* _Instructions to follow_
Can you transcribe the records below verbatim, starting with the line that contains "Task: Select the Pen tool" and going through the line that contains "Looking at the screenshot, I should [x=1041, y=214]."? Give only those lines.

* _Exercise inputs_
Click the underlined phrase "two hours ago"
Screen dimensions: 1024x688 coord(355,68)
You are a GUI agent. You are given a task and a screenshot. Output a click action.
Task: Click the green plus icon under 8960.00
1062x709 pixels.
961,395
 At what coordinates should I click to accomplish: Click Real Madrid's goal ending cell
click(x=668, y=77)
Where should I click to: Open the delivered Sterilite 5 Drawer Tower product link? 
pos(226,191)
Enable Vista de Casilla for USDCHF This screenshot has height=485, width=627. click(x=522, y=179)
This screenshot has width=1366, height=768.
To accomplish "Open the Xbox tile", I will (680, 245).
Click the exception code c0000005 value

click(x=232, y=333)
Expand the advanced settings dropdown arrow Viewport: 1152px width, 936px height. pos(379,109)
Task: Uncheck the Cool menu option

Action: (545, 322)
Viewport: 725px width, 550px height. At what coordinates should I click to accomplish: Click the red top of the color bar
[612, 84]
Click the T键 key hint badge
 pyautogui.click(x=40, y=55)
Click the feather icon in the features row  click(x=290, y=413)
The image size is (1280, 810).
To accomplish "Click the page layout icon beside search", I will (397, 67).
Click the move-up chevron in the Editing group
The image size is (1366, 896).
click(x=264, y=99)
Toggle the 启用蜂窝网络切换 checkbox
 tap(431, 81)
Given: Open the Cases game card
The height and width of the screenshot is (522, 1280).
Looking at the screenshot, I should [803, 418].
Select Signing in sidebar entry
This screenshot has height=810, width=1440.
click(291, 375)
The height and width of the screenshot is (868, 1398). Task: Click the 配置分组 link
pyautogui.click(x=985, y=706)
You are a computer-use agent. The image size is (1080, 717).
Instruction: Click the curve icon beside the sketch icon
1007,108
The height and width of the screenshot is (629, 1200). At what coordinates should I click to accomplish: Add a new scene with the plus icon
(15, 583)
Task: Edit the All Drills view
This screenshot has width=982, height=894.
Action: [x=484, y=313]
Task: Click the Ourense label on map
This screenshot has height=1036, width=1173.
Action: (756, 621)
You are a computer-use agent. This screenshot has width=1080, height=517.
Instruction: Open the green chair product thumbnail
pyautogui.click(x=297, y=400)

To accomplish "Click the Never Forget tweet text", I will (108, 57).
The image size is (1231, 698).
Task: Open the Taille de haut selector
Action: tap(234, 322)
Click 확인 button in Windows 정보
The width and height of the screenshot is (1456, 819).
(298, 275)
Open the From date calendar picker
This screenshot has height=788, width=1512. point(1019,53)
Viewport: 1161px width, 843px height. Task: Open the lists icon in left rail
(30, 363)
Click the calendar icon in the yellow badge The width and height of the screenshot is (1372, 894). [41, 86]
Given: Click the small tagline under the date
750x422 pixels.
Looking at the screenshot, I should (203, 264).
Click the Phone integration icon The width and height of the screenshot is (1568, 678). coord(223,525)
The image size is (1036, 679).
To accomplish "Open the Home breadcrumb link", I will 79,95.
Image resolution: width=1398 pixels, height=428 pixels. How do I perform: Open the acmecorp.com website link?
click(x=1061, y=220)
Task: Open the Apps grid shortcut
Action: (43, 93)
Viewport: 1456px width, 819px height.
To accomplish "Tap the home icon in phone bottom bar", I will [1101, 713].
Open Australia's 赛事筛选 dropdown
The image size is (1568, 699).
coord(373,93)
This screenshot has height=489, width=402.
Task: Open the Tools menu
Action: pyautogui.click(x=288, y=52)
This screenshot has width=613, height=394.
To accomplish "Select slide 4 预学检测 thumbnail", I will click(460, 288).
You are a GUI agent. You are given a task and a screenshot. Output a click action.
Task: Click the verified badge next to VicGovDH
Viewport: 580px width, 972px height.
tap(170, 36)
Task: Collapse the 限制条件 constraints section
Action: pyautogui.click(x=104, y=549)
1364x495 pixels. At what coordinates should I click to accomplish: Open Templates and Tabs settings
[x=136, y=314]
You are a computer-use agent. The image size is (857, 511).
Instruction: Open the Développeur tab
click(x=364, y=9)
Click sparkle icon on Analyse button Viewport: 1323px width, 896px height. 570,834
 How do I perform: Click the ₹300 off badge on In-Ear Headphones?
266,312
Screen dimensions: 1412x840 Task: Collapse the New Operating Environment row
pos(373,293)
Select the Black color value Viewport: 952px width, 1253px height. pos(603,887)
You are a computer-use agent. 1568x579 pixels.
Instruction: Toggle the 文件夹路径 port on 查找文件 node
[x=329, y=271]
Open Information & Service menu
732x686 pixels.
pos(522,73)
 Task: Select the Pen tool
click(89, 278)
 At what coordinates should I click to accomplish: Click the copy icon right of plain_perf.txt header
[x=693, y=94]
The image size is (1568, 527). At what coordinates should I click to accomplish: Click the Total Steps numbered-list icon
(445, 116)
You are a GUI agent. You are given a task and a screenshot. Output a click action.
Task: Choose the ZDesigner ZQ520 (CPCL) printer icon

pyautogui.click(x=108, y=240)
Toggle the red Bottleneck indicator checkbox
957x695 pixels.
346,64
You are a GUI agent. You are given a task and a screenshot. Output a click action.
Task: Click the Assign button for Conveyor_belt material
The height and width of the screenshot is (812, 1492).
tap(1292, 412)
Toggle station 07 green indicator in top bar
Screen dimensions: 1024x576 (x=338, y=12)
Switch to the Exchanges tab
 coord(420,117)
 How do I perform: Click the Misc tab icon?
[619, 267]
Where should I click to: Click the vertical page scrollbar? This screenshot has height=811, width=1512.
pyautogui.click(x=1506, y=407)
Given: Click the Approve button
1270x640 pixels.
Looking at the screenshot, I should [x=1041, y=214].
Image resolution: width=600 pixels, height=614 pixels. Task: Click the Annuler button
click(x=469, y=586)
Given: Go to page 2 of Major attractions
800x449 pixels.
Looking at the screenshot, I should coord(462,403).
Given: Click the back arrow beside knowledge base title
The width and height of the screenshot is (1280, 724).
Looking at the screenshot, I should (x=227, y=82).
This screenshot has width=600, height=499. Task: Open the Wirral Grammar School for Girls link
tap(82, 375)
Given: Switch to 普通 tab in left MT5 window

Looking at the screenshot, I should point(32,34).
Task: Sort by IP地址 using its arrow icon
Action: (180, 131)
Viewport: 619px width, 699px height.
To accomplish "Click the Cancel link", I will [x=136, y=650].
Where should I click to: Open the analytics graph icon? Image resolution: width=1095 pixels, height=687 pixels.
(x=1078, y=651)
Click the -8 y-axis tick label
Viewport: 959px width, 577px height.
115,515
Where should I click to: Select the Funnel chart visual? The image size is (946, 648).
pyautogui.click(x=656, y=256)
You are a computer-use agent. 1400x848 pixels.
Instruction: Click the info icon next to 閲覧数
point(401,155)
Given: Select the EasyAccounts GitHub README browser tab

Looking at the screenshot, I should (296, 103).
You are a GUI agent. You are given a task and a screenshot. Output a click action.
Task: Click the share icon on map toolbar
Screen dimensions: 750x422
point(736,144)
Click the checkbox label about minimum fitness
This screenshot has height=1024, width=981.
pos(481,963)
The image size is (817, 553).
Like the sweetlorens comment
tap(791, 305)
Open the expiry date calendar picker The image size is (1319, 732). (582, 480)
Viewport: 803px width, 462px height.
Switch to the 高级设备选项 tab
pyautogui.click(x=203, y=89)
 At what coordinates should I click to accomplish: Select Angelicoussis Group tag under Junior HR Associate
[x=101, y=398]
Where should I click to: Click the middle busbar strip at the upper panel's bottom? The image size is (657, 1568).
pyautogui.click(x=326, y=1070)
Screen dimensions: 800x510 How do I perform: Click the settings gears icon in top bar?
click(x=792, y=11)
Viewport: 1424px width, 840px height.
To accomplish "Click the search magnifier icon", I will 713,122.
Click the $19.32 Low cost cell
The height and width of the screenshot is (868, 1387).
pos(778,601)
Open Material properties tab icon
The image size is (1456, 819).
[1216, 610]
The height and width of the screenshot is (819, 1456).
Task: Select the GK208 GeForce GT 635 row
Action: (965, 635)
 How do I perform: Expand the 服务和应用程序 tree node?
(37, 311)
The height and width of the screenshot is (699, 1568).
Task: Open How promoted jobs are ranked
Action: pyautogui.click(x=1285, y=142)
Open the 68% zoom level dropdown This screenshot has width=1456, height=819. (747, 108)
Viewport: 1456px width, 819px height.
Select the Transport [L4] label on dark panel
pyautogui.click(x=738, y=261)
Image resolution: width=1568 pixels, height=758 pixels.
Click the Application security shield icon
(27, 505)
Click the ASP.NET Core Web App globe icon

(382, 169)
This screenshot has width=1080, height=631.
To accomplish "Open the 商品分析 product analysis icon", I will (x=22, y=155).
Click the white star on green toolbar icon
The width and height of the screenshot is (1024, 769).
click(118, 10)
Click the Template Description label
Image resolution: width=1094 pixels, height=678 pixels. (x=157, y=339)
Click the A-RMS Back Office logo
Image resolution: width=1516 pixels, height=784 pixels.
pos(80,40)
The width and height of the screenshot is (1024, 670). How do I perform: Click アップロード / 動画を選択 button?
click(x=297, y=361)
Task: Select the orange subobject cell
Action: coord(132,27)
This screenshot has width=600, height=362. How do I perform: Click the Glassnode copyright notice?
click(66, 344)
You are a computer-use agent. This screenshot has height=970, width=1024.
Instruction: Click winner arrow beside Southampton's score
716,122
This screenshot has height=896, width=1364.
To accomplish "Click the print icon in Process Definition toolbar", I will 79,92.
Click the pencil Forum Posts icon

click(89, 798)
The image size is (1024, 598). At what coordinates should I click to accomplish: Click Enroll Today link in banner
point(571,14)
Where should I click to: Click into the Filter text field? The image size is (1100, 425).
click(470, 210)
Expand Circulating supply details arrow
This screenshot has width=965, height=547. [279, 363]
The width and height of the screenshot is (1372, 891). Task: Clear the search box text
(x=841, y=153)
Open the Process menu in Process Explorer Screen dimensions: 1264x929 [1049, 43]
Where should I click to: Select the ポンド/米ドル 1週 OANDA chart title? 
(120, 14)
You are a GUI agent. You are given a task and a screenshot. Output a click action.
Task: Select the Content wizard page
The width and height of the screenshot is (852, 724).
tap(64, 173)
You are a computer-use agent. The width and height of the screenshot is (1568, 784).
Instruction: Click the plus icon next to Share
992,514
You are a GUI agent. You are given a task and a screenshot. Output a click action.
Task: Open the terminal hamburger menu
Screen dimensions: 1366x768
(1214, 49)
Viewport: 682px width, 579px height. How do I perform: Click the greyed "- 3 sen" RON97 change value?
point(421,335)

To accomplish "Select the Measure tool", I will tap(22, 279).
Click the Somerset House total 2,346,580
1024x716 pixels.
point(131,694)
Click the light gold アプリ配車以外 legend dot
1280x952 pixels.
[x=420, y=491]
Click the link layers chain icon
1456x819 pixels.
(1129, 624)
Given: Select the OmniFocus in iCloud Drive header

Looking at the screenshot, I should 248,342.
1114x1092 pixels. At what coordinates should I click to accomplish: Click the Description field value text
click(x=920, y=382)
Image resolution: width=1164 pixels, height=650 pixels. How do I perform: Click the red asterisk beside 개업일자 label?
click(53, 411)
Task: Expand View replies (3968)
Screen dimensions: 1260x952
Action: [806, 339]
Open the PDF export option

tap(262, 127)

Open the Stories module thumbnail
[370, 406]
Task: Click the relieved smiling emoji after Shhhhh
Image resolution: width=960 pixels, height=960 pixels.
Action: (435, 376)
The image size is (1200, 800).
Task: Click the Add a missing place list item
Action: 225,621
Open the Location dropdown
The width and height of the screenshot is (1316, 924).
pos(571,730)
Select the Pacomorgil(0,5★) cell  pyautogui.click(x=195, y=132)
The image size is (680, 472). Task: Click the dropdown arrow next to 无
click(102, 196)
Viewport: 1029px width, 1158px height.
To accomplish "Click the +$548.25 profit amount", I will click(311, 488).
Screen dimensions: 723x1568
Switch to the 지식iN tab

* _Response to the task_
 Task: Select the Pen tool
click(89, 278)
 At what coordinates should I click to accomplish: Click the copy icon right of plain_perf.txt header
[x=693, y=94]
The image size is (1568, 527). At what coordinates should I click to accomplish: Click the Total Steps numbered-list icon
(445, 116)
You are a GUI agent. You are given a task and a screenshot. Output a click action.
Task: Choose the ZDesigner ZQ520 (CPCL) printer icon

pyautogui.click(x=108, y=240)
Toggle the red Bottleneck indicator checkbox
957x695 pixels.
346,64
You are a GUI agent. You are given a task and a screenshot. Output a click action.
Task: Click the Assign button for Conveyor_belt material
The height and width of the screenshot is (812, 1492).
tap(1292, 412)
Toggle station 07 green indicator in top bar
Screen dimensions: 1024x576 (x=338, y=12)
Switch to the Exchanges tab
 coord(420,117)
 How do I perform: Click the Misc tab icon?
[619, 267]
Where should I click to: Click the vertical page scrollbar? This screenshot has height=811, width=1512.
pyautogui.click(x=1506, y=407)
Given: Click the Approve button
1270x640 pixels.
Looking at the screenshot, I should [x=1041, y=214].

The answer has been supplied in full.